━━ DOCUMENT
The Wagner Daily


The broad market closed higher on a strong increase in volume yesterday, but the major indices demonstrated relatively bearish action by closing near their intraday lows. Sparked by a strong report from computer storage company Network Appliances, the Nasdaq Composite gapped up to open above the previous day’s high. It subsequently rallied throughout the first half of the day, climbing as much as 1.6% above the previous day’s close, but sellers stepped in during the early afternoon and caused the index to reverse back down to test its morning low. A small bounce during the last thirty minutes of trading prevented the index from closing at its low of the day, but most of the Nasdaq’s 1.0% closing gain was the result of the opening gap. Both the S&P 500 and Dow Jones Industrial Average traded in a similar fashion, but showed more relative weakness and actually probed below their morning lows during the afternoon selloff. Like the Nasdaq, a small bounce into the closing bell lifted both indices off their worst levels of the session. The S&P 500 and Dow Jones each gained 0.6% yesterday. Below is an intraday chart of SPY (S&P 500 Index ETF) that illustrates how the broad market gapped up to open above the previous day’s high, rallied in the morning, reversed to set a new intraday low, then finally closed in the lower half of the day’s range:

Looking at the daily chart of the S&P 500 Index, yesterday’s action shows up as a failed breakout to a new high. Notice how it traded to a new high of the week intraday, but closed down in the range of consolidation. This is represented by the long “wick” or “tail” on the candlestick of yesterday, which often leads to lower prices the following day:

Total market volume in the Nasdaq surged 17% higher yesterday, marking the single highest volume day in the Nasdaq since April 29 (which was a “distribution day”). Volume in the NYSE also came in approximately 24% higher than the previous day’s level. Because both the S&P and Nasdaq closed higher yesterday AND on higher volume, it was technically a bullish “accumulation day.” However, considering that the major indices closed near their lowest levels of the session, bulls should be reluctant to get very excited about the strong volume increases. Analyzing yesterday’s volume a bit closer, you will also notice that the volume was as equally high during the afternoon selloff as it was during the morning rally.
━━━━
━━ MATERIAL
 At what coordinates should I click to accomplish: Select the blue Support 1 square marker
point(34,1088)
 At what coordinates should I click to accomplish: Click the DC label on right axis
━━━━
◆ **ACTIONS TO TAKE**:
[1] In the market commentary, which company's report sparked the Nasdaq Composite's opening gap?
[2] Continue the market commentary from its final sentence.

◆ **ANSWERS TO THE PROBLEMS**:
[1] Network Appliances, a computer storage company

[2]
As per the intraday e-mail alerts that were sent to subscribers yesterday, we took profits on our long position in SMH (Semiconductor HOLDR). Although it had not yet achieved our anticipated price target, the problem is that the closely followed $SOX index ran into resistance of its 200-day moving average. SMH was still trading below resistance of its 200-day MA, but SMH follows the $SOX index, not the other way around. Therefore, we made a decision to sell half of SMH at its mid-day high, and trailed a tight stop on the remaining half position, which later triggered during the afternoon selloff. This resulted in an average sell price of $34.41 on the full position, which equated to a net percentage gain of 5.3% since our November 12 entry. The daily chart of the $SOX below illustrates how the index ran into resistance of its 200-day MA yesterday. Obviously, this is likely to act as a resistance level going into today as well:

Despite yesterday being an “accumulation day,” we now recommend caution on the long side of the market, at least in the short-term. The broad market, which was already quite extended away from support, surged to new highs AND on much higher volume yesterday. But the afternoon reversal down to the morning lows suggests that institutions were using yesterday morning’s gains as a chance to sell into strength and lock in profits. When this occurs, the bearish action of the afternoon usually follows through to the downside the following morning. The resistance levels of the $SOX index, as discussed above, is another reason to be cautious. While we do not advocate aggressively entering new short positions here, the daily and hourly charts of the major indices are starting to look poised for a correction. Therefore, it is probably a pretty decent risk to “test the water” on the short side of the market. But if you do, be sure to keep tight stops in place because the broad market has been, as you know, quite resilient lately. As for long positions, continue trailing those stops to protect your gains. You may want to use any strength in the broad market today as a chance to unload your long positions. If the major indices continue to go higher from here, remember you can always simply re-enter your positions. Excessive greed to catch every last penny of a rally always kills many investors and traders.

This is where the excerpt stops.